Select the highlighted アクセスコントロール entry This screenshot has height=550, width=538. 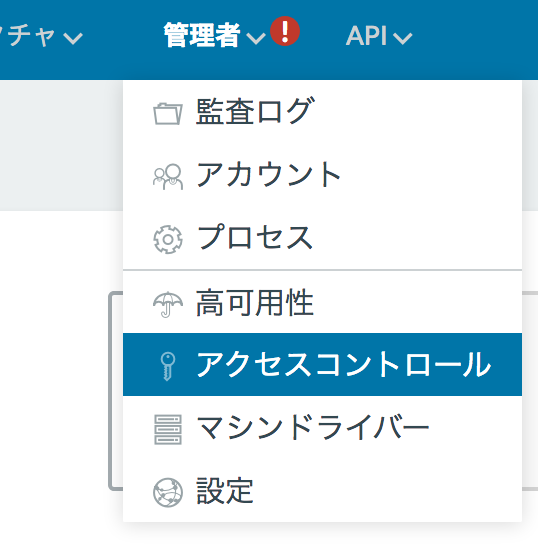322,365
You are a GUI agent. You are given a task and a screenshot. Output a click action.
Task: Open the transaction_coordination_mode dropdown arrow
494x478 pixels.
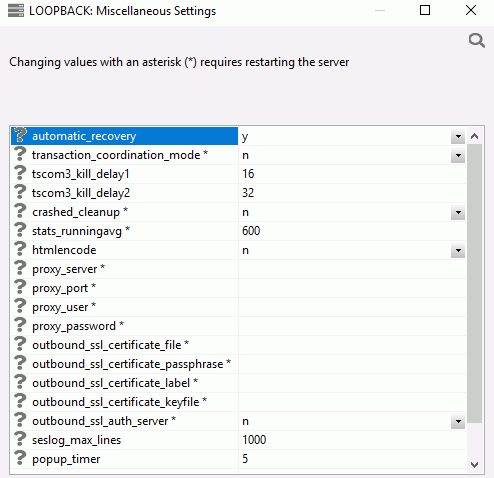point(458,155)
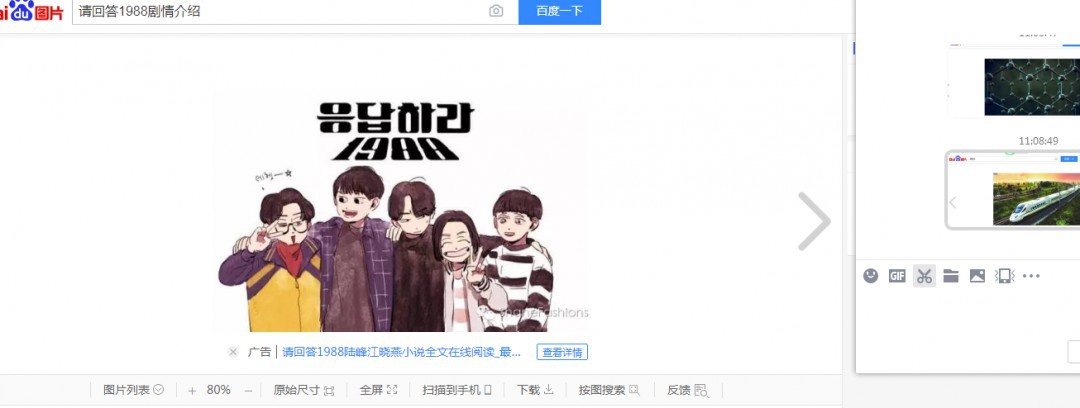This screenshot has width=1080, height=408.
Task: Open the GIF picker in chat toolbar
Action: point(897,276)
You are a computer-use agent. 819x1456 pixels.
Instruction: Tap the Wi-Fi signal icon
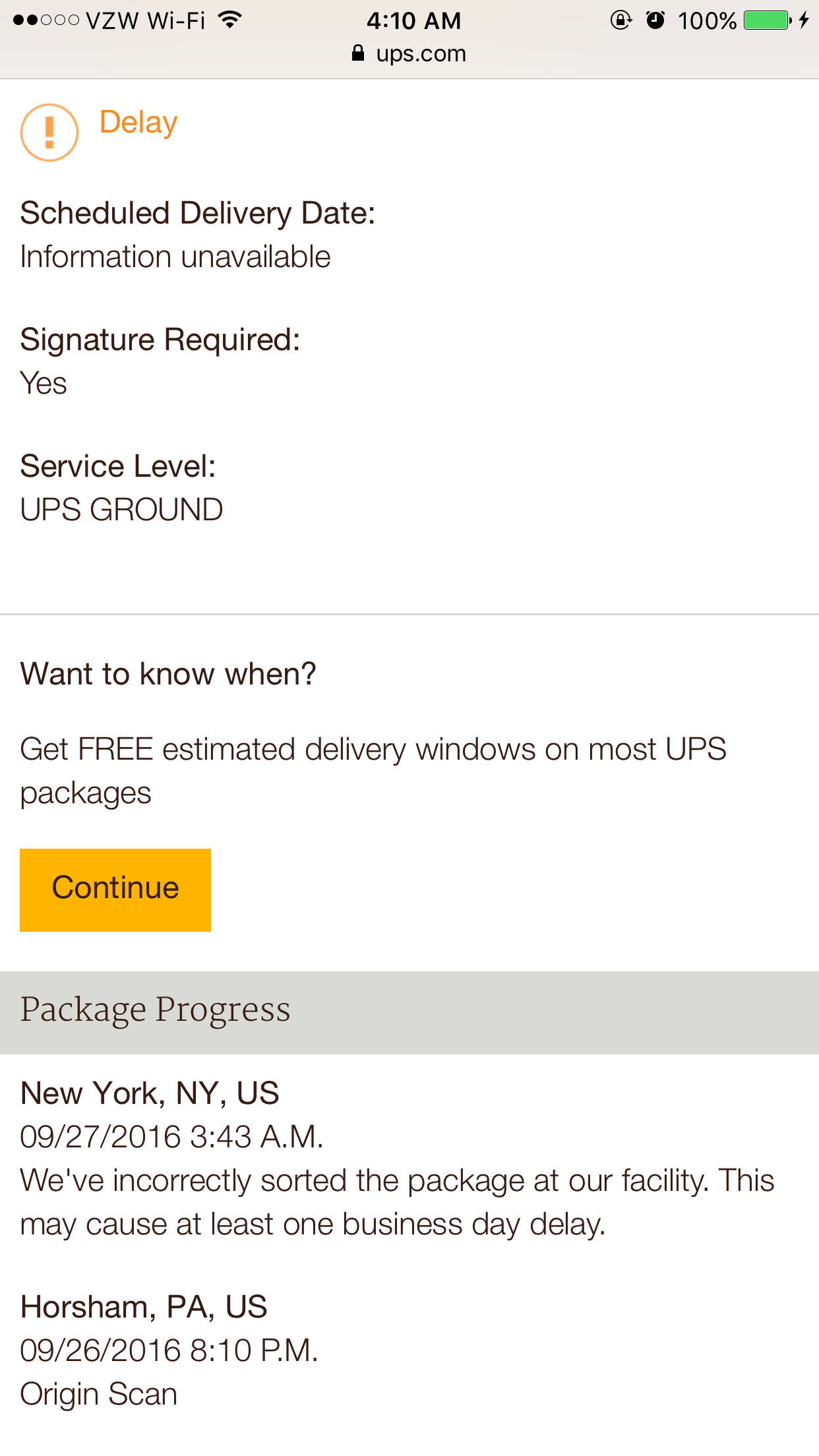click(230, 20)
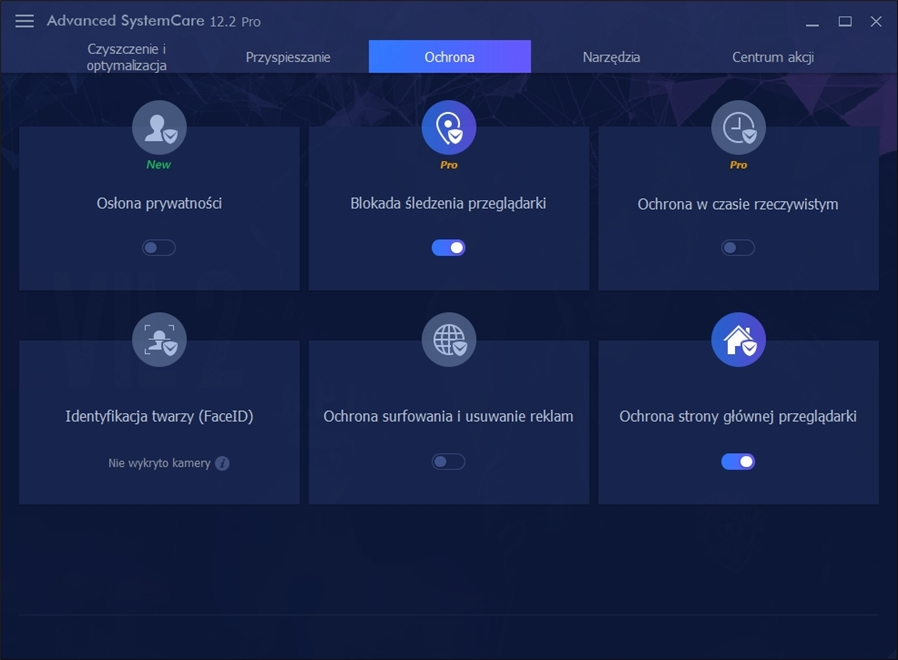Go to the Narzędzia tab

point(611,57)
··········
#### Exercise requirements
With the pictures removed, write out exactly the lines from the line containing "494x478 pixels." through the last line of the material above, both included.

#### Answer space
494x478 pixels.
point(458,155)
This screenshot has width=1080, height=408.
Task: Open the GIF picker in chat toolbar
Action: point(897,276)
You are a computer-use agent. 819x1456 pixels.
Instruction: Tap the Wi-Fi signal icon
click(230, 20)
Go to the Narzędzia tab

point(611,57)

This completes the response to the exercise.